**PROBLEM:**
Scan the entries that follow and copy out every line containing "computer".

**Excerpts from a dataset:**
━━━━━━━━━━━━━━━━━━━━
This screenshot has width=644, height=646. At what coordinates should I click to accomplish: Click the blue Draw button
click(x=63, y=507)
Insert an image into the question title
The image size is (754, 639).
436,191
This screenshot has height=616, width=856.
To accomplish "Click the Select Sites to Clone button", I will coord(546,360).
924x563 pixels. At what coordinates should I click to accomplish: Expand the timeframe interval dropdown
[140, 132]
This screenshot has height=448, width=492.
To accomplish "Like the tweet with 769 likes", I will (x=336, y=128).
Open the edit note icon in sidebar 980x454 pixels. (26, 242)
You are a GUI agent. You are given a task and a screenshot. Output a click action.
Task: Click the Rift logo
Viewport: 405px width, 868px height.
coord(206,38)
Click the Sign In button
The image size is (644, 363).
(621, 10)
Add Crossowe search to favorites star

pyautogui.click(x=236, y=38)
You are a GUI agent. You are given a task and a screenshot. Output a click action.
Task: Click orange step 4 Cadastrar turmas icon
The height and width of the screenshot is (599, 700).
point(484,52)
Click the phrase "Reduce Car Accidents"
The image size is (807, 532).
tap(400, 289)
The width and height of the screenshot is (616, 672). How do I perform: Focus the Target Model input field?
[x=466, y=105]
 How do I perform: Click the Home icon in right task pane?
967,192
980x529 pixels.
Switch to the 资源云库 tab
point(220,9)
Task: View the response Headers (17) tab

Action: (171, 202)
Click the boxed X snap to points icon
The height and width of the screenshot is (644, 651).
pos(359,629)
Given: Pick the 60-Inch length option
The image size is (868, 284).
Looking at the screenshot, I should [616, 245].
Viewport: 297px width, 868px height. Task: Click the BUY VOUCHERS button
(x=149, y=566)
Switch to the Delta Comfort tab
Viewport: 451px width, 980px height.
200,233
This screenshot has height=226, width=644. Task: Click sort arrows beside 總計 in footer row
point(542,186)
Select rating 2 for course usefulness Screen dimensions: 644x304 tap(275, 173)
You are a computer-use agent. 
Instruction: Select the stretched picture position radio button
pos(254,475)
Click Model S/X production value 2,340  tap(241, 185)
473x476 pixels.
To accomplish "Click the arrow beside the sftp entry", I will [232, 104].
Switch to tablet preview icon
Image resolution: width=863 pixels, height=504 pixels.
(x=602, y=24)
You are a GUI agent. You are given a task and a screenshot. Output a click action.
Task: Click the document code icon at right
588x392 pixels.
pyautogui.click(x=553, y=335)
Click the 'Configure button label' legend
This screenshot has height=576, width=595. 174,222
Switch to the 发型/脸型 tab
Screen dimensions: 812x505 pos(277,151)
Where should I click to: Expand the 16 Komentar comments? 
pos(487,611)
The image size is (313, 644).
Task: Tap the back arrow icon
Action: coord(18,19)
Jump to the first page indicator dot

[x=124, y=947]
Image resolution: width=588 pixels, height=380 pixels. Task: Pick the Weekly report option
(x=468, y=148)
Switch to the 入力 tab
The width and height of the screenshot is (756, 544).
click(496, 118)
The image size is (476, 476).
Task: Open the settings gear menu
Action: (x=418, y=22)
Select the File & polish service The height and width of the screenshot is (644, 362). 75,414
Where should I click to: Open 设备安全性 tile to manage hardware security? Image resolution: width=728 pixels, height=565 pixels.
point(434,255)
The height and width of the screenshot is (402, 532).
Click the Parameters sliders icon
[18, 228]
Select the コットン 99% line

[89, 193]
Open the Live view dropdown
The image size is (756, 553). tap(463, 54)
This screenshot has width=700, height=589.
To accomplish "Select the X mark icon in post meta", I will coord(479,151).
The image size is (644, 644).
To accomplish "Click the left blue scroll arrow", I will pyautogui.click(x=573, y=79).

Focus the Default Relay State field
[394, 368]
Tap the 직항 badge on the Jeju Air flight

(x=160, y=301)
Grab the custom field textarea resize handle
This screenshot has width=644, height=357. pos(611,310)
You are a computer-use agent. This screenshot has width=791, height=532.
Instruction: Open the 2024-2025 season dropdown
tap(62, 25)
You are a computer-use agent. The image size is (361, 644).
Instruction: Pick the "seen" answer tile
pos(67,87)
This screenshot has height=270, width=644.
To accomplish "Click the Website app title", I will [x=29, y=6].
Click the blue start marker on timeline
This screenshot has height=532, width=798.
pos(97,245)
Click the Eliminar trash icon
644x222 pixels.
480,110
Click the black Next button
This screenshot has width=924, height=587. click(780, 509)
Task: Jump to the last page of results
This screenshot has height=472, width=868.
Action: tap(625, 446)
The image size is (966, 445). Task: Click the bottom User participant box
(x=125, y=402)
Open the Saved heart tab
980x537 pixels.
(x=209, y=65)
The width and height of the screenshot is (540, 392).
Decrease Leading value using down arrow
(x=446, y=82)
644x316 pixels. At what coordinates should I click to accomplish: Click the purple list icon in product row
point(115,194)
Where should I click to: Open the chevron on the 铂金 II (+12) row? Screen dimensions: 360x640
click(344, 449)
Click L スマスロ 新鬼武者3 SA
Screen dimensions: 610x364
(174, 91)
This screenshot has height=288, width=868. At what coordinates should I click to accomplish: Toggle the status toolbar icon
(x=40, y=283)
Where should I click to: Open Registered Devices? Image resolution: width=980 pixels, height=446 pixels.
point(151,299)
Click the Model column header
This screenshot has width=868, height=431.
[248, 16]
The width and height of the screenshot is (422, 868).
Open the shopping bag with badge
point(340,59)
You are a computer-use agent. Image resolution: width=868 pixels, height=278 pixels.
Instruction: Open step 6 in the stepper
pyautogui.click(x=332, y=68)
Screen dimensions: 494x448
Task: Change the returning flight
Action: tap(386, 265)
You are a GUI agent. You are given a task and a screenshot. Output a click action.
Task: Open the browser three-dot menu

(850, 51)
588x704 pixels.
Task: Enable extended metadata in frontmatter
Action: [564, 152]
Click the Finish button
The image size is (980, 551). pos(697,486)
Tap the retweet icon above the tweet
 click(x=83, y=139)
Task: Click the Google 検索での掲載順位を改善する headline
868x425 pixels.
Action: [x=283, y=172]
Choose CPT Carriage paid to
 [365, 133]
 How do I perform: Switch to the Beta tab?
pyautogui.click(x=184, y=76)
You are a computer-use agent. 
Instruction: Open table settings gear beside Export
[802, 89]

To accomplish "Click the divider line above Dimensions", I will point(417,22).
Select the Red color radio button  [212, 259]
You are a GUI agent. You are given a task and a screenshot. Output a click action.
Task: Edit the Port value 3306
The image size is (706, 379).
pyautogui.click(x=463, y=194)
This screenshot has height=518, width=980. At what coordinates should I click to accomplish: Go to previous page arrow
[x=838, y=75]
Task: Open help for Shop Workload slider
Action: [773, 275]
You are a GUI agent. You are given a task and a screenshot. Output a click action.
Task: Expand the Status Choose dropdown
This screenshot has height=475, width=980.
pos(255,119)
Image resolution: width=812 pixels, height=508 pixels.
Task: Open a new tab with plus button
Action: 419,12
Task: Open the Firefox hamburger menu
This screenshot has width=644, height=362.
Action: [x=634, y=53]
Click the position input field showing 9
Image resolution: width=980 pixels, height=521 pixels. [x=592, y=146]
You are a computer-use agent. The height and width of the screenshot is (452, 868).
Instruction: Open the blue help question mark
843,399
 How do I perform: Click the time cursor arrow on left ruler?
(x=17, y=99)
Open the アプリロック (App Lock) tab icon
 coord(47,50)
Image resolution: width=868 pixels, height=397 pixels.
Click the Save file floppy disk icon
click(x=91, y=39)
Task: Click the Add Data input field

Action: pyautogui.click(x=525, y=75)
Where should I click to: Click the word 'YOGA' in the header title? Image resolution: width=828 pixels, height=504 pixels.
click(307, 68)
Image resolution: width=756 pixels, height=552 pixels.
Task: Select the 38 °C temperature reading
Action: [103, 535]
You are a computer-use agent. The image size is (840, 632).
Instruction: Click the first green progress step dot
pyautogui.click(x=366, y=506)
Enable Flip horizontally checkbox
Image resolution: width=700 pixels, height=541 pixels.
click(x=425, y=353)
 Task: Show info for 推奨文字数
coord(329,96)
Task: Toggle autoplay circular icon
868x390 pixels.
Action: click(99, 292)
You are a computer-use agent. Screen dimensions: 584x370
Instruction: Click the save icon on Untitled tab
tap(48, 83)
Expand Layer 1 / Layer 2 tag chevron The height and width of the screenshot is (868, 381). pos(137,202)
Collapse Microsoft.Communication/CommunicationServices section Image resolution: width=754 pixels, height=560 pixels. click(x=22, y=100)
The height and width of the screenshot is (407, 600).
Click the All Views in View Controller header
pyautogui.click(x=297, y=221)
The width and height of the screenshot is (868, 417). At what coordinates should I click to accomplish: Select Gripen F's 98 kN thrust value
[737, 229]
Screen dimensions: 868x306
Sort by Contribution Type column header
━━━━━━━━━━━━━━━━━━━━
**ANSWER SECTION:**
You are a computer-use agent. 
You are a computer-use agent. This screenshot has width=791, height=532.
You are a computer-use agent. The image size is (361, 644).
You are a computer-use agent. Image resolution: width=868 pixels, height=278 pixels.
You are a computer-use agent. 
You are a computer-use agent. The height and width of the screenshot is (452, 868).
You are a computer-use agent. The image size is (840, 632).
You are a computer-use agent. Screen dimensions: 584x370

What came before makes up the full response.